Comparison table: exact results for several ammonia concentrations
The table below shows how pH changes as ammonia concentration changes, assuming Kb = 1.8 × 10^-5 and pKw = 14.00. These values are useful because they help you see where 0.32 fits in the broader pattern of weak-base behavior.
| Initial NH3 concentration | Exact [OH-] at equilibrium | pOH | pH | Percent ionization |
|---|---|---|---|---|
| 0.010 | 0.000415 | 3.382 | 10.618 | 4.15% |
| 0.100 | 0.001333 | 2.875 | 11.125 | 1.33% |
| 0.320 | 0.002391 | 2.621 | 11.379 | 0.75% |
| 1.000 | 0.004234 | 2.373 | 11.627 | 0.42% |
Comparison table: exact versus approximation for 0.32 ammonia
For the target problem, the approximation is extremely close to the exact answer. This is why many chemistry instructors allow the shortcut after you show that ionization is small.
| Method | [OH-] | pOH | pH | Difference from exact pH |
|---|---|---|---|---|
| Exact quadratic | 0.002391 | 2.621 | 11.379 | 0.000 |
| Square-root approximation | 0.002400 | 2.620 | 11.380 | 0.001 |
Common mistakes to avoid
- Treating ammonia as a strong base. If you assume [OH-] = 0.32 directly, you would get a wildly incorrect pH.
- Using Ka instead of Kb. Ammonia is a base, so start with Kb unless you are working with the conjugate acid ammonium.
- Forgetting to convert from pOH to pH. Weak-base problems often tempt students to stop after calculating hydroxide concentration.
- Confusing m with M. In advanced solution chemistry this matters. In many basic pH exercises, it is treated approximately if no density is given.
- Dropping the exact method too early. The shortcut is good only when ionization is small enough.
Why the pH is not extremely high even at 0.32 concentration
Some learners expect any basic solution with a concentration of 0.32 to have a pH near 13 or 14. That would only be true for a strong base present at a comparably high hydroxide concentration. Ammonia is fundamentally different. Because its Kb is only 1.8 × 10^-5, only a small fraction of NH3 molecules form NH4+ and OH-. Most of the ammonia remains un-ionized. That is why the pH settles around 11.38 rather than a much more alkaline value.

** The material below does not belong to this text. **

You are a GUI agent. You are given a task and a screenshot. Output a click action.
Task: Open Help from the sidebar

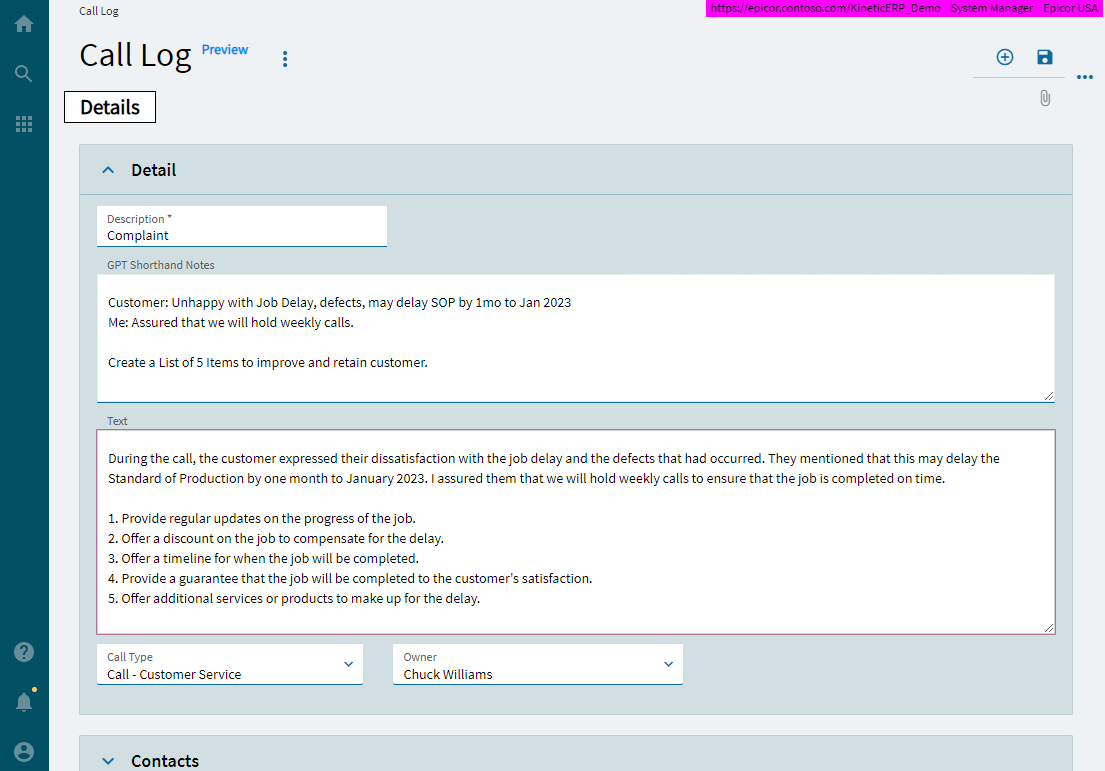point(23,651)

This pattern is a hallmark of weak electrolytes. The concentration may be large, but the extent of reaction is still governed by the equilibrium constant. In weak acid and weak base chemistry, the constant often matters more than the headline molarity alone.
When would the answer change?
The exact pH depends on the chosen Kb and on temperature. If your textbook lists a slightly different Kb for ammonia, your result may differ in the third decimal place. Likewise, if the temperature is not 25 degrees Celsius, pKw may not be exactly 14.00, and that shifts the final pH value slightly. In very concentrated real solutions, activity effects and density corrections can also become important.
For standard classroom chemistry, though, the accepted workflow is straightforward: use Kb = 1.8 × 10^-5, solve for hydroxide, calculate pOH, and subtract from 14. That route consistently gives the answer near 11.38 for 0.32 ammonia.
Authoritative references for ammonia and acid-base constants
If you want to verify constants or review ammonia chemistry from credible institutions, these sources are useful:
- NIST Chemistry WebBook: Ammonia
- U.S. Environmental Protection Agency: Ammonia information
- Purdue University: Kb and weak base equilibrium review
Final takeaway
To calculate the pH of 0.32 m ammonia, treat ammonia as a weak base in water, apply the equilibrium expression for Kb, solve for hydroxide concentration, and convert to pH. Using the standard value Kb = 1.8 × 10^-5 at 25 degrees Celsius, the exact equilibrium calculation gives [OH-] ≈ 0.002391, pOH ≈ 2.621, and pH ≈ 11.38. That is the result most students, teachers, and chemistry calculators will report for this problem.